■ **Exercises**
1. Return the stretch of the news broadcast transcript from "Governor Richardson served" through "with the United States.", copied word for word.
2. Resume the news broadcast transcript, carrying it on past its last sentence.

■ **Document passage**
□ □ □ □ □ □ □

But, John, when you look at the numbers, it is quite striking. Some 440,000 people who did not have health care insurance before this program was enacted now have that insurance at a cost of some $88 million a year. That's million dollars out of a budget that's around $30 billion according to a taxpayer watchdog. That's a drop in the bucket.

ROBERTS: Anything that begins with an "M" as opposed to a "B or "T" is probably pretty good news.


ACOSTA: Exactly, yes. That's a big change of pace.

ROBERTS: Jim Acosta this morning.

ACOSTA: You bet.

ROBERTS: Although you can't argue that a million dollars a whole heck of a lot of money.

We know that a lot of you have questions about health care reform, so we're giving you real answers without the spin. Separate fact from fiction. Just log on to care.

CHETRY: Still ahead, we're going to be joined by Governor Bill Richardson of New Mexico. He had a chance to sit down for high profile talks with a North Korean delegation.

Is there a thawing in our relations? Are we going to see changes in diplomacy? And could we make headway when it comes to the north's nuclear ambitions? We're going to talk to him about all of that coming up next.

It's 15 minutes after the hour.


CHETRY: It's 18 minutes past the hour.

Could a nuclear thaw begin in the high desert? Well, New Mexico's Governor Bill Richardson is in the middle of two days of talks with North Korean diplomats in Santa Fe.

The meeting comes two weeks after former President Bill Clinton traveled to North Korea to bring home two American journalists held there.

Governor Richardson served as U.S. ambassador to the U.N. during the Clinton administration and he has also visited North Korea several times.

Governor Richardson joins us now live this morning from Santa Fe. Thanks for being with us. Hopefully we'll get your audio up in a few seconds. But the North Koreans called for this meeting. Why do they want to talk now, and what do they want to talk about?

GOV. BILL RICHARDSON, (D) NEW MEXICO: They have come to Santa Fe to see me three times in the last few years. I think they wanted to basically send a message that they're ready to engage in a dialogue with the United States.

Now, there's still differences, whether we do it bilaterally or the six-party talks. But I really sense a lessening of tensions because of the Clinton visit, the release of the two Americans, the release of the South Korean that the North Koreans just did, the visit of the North Korean delegation to South Korea to honor the former South Korean president who passed away.

I think there is a little bit of a thaw. And this trip too to send a public message in the United States, I believe, also is part of an effort, perhaps by Kim Jong-il to look at his legacy. You know, they've been the last eight months very negative, very hostile, underground missile tests, all kinds of rhetoric against the United States.

Maybe the -- it's reached a point where they feel this is the time to engage again. And they're -- their manner was very positive. They were not negative as they have been in my conversations with Minister Kim, who was here who I've been talking to for quite some time on the journalists.

□ □ □ □ □ □ □

■ **Recorded data**
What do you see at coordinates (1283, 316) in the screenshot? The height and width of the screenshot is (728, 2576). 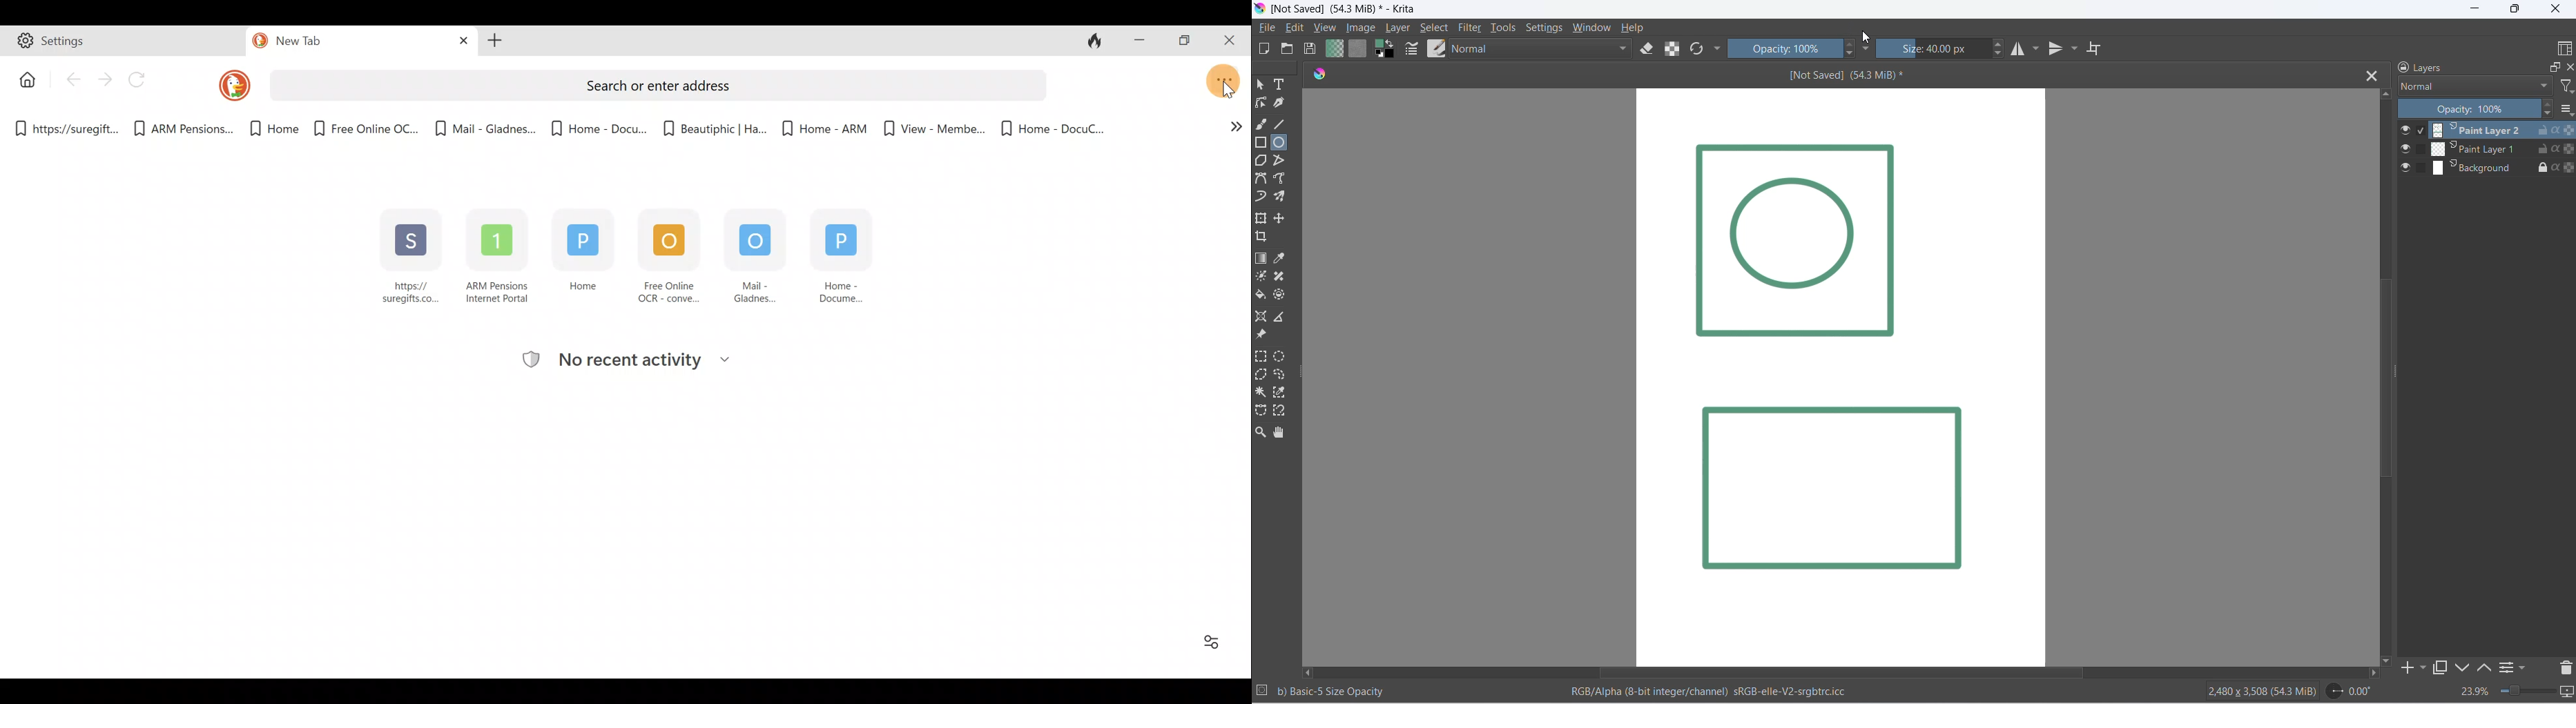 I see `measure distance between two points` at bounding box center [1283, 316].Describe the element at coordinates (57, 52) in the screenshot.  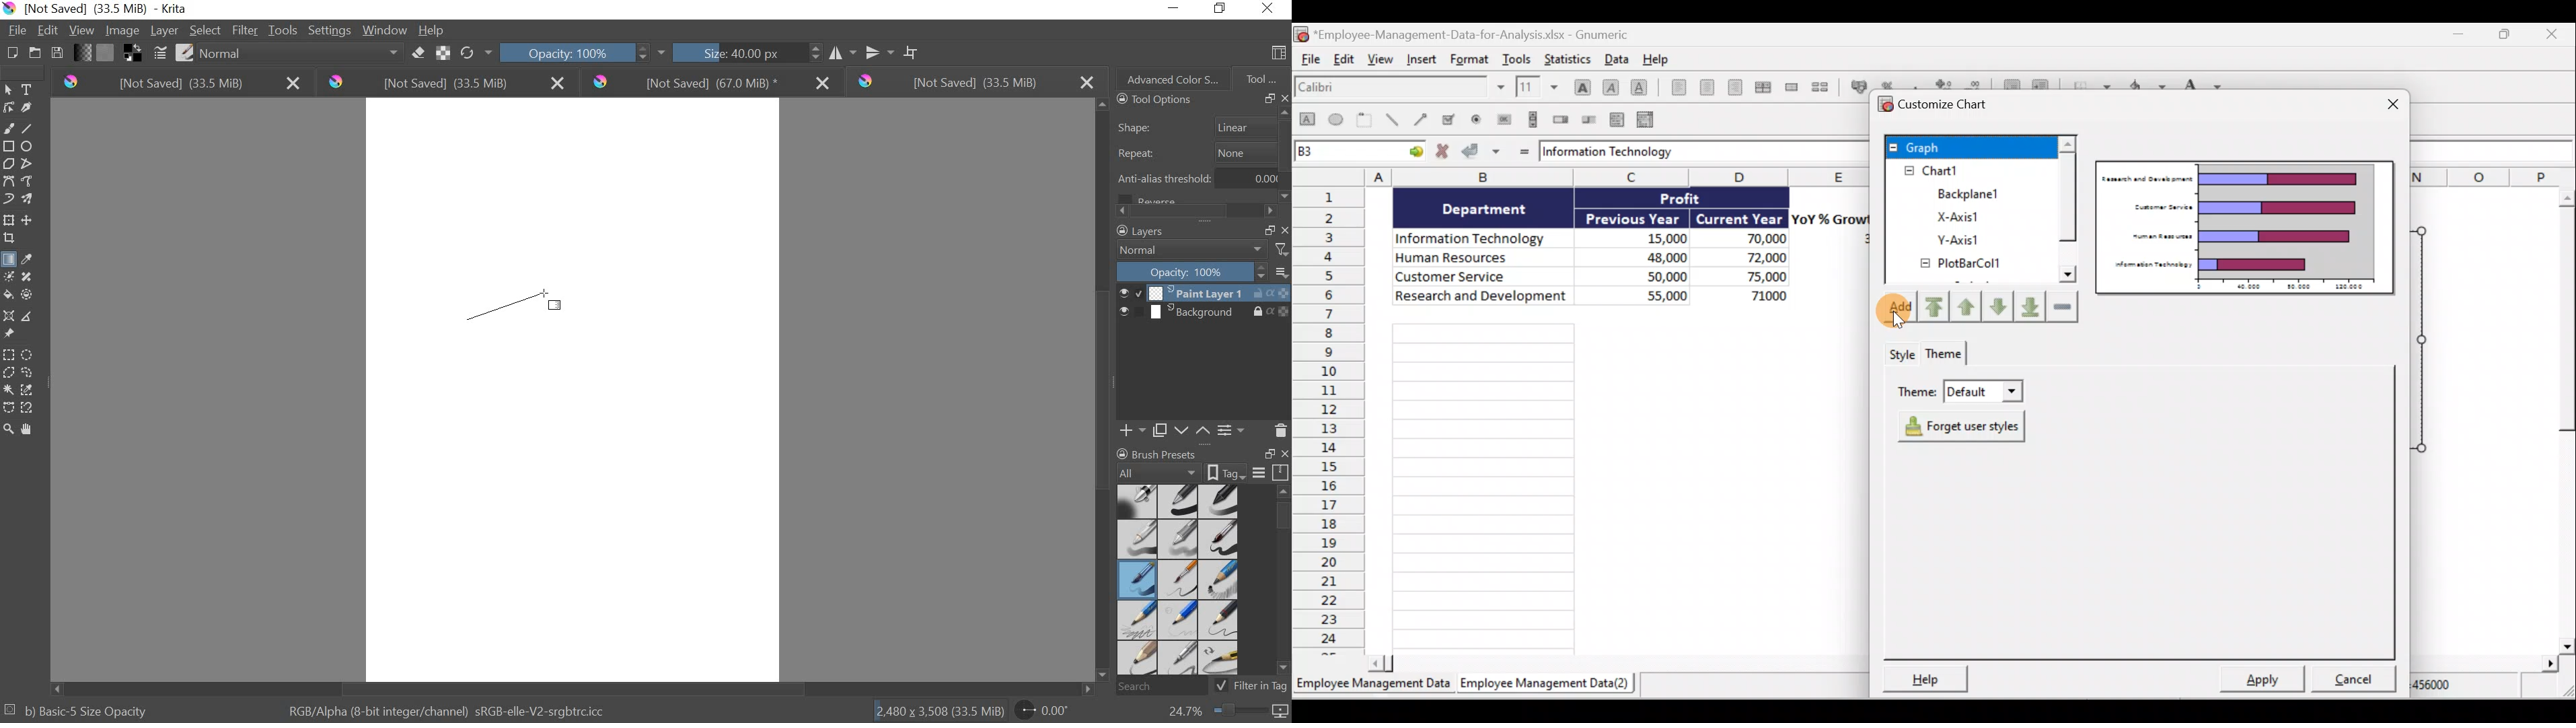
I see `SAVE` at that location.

□ □ □ □ □ □ □

■ **Answers for the exercise**
1.
Governor Richardson served as U.S. ambassador to the U.N. during the Clinton administration and he has also visited North Korea several times.

Governor Richardson joins us now live this morning from Santa Fe. Thanks for being with us. Hopefully we'll get your audio up in a few seconds. But the North Koreans called for this meeting. Why do they want to talk now, and what do they want to talk about?

GOV. BILL RICHARDSON, (D) NEW MEXICO: They have come to Santa Fe to see me three times in the last few years. I think they wanted to basically send a message that they're ready to engage in a dialogue with the United States.

2.
And, so, I feel it's a good -- it's a good situation right now that we should take advantage of.

CHETRY: When you say, "Take advantage of it." For right now, the White House has said that nothing has changed when it comes to six-party talks versus bilateral negotiations. They still want involvement in the six party talks.

So is there room to negotiate if the White House says it's not changing that stipulation right now when it comes to any negotiations with North Korea?

RICHARDSON: Well, Secretary Clinton, I believe, has handled this very well. She separated the humanitarian issue from the nuclear talks, and we got the two journalists back.

I think the way to handle this is perhaps a compromise a within the six-party talks, within working groups of the six-party talks. Have some bilateral discussions with the North Koreans. Call it all an adjunct of the six-party talks.

But this is diplomacy. This is engagement. So I think both sides need to come together on some formulation. And I think the atmosphere is a lot better to do that.

CHETRY: And the other question is, though, they felt they were owed a gesture, right? That the release of Lisa -- Laura Lee and Euna Lee and the fact that we were able to come to some diplomatic agreement on that situation, they felt that they were owed a gesture.

What do you think the next step is from the administration?

RICHARDSON: Well, the next step is, again, diplomacy, is for our diplomats, our negotiators, perhaps Ambassador Bosworth, who's a special envoy, and for the administration internally to decide how they engage next.

I think the best step is within the six-party talks, propose some kind of bilateral discussions. North Korea and the United States, step aside and try to at least restart talks. That's step number one.

The good news also is, for instance, the North Koreans here in Santa Fe are going to meet today with some renewable energy, solar energy entrepreneurs, which is to signal even though there are sanctions and they can't do that now, they do want to engage with the United States in some way.

So possibly this is the time to move forward.

And do they indicate whether or not they got direct talks with the United States they'd be willing to move somewhere or come to some agreement on their nuclear ambitions?

RICHARDSON: Well, they basically said everything was on the table. The issue of security, normalization, you know, the previous agreements they had. Although, they feel that those previous agreements from the six-party talks are scrapped.

But it's just a start. The reality is that for the last several months, we haven't been talking at all. We've just been shooting barbs, and North Koreans have taken some very negative steps on the nuclear front.

So I think the first step is to simply sit across the table and agree on an agenda that eventually -- obviously what we want them to do is terminate the nuclear weapons, to reduce their exported nuclear materials. It's in our interests. It's in North Korea's interests. But the atmosphere has improved. So let's take advantage of it.

CHETRY: Hopefully that will be the first step then. Governor Bill Richardson, always great to talk to you. Thanks.

RICHARDSON: Thank you. Thank you.

ROBERTS: So who are the world's most influential women when it comes to business?

CHETRY: Christine Romans has the list. Who's on it may surprise you. And who's not on the list may surprise you just as much.

ROBERTS: A lot of candidates out there. No question about it.

CHETRY: It's 24 minutes past the hour.


CHETRY: We have some interesting rankings to tell you about. Christine Romans is mending you business this morning. You have the coveted list of the most powerful women in the world.

CHRISTINE ROMANS, CNN ANCHOR: The most powerful women in the world. "Forbes" puts this out. And topping that list for the fourth year in a row, Angela Merkel, the German chancellor, the fourth largest economy.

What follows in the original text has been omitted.